Recently, defects in the TTLL5 gene were associated with retinal dystrophies that affect primarily cones, leading to either moderate cone dystrophies with onset at adult stages or cone rod dystrophies that start earlier. In total, 14 patients from 11 families have been reported with TTLL5 mutations [7,8]. The following clinical signs were described for some or all of the patients: a variable degree of myopia, dyschromatopsia, reduced visual acuity, high-density concentric perifoveal rings surrounding irregular foveal autofluorescence or hypoautofluorescent patches in the fovea and parafovea combined with irregular autofluorescence outside the foveal region upon fundus autofluorescence imaging, optical coherence tomography abnormalities consistent with photoreceptor loss confined to the foveal region or observed throughout the scan, and mainly altered severely reduced photopic responses due to the cone defect with some patients showing altered scotopic responses due to rod involvement. In contrast, icCSNB is a nonprogressive retinal disorder mainly characterized by the presence or absence of night blindness, decreased visual acuity, photophobia with reduced scotopic b-wave responses and reduced photopic responses, and often high myopia. Due to the reduced photopic responses, the decreased visual acuity, the presence of myopia, no obvious disease progression, and the absence of night blindness, it was concluded that the patient in the study had an atypical type of icCSNB. However, detailed clinical investigation of this patient showed moderate overall depigmentation, a slight narrowing of the retinal vessels, moderate pallor of the optic disc, moderate perifoveal hyperautofluorescence, and bilateral macular thinning with the ellipsoid zone moderately decreased in thickness in the temporal area of the fovea.

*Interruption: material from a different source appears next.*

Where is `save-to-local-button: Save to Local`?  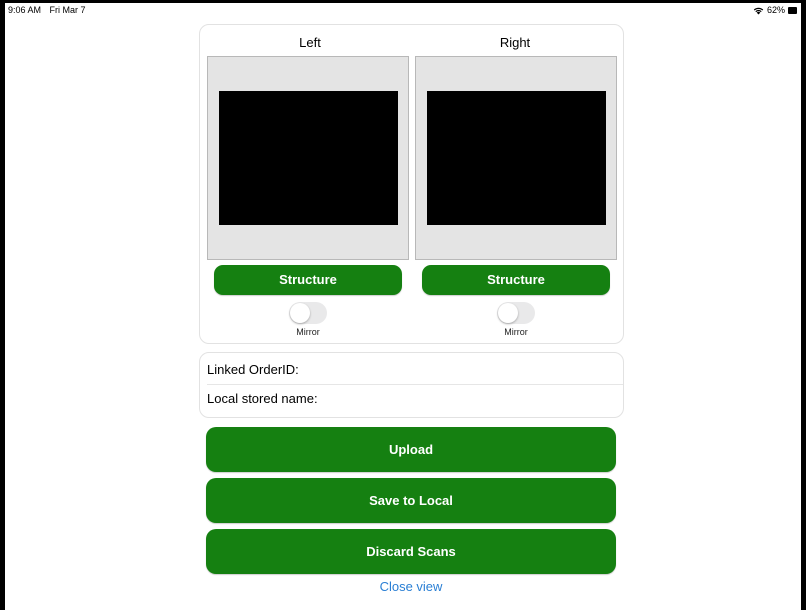 save-to-local-button: Save to Local is located at coordinates (411, 500).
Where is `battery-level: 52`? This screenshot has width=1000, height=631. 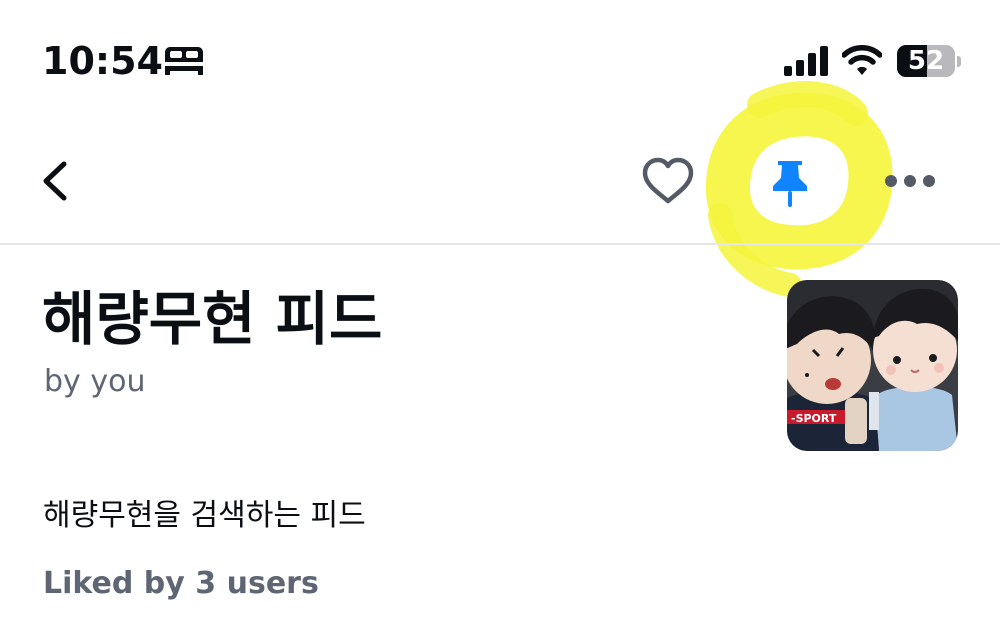
battery-level: 52 is located at coordinates (926, 61).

Most of the clinical documentation of the previously described patients with TTLL5 mutations was presented for patients older than 30 years old with a progressive disease. In this study, the observation of a young patient (9 years) led to the misdiagnosis of a stationary disease, pointing out the difficulty of making the correct clinical diagnosis of a TTLL5 dystrophy at an early stage without the help of molecular testing. In the present study, WES analysis provided prompt diagnosis for this family; thus, the use of this technique to refine the diagnosis is highlighted. In addition, sequencing of exomes of trios should become an early part of the diagnostic workup of retinal dystrophy. An alternative, rapid, and less bioinformatically demanding method would have been to investigate the patient before WES was performed with targeted next-generation sequencing covering all genes underlying inherited retinal disorders [9].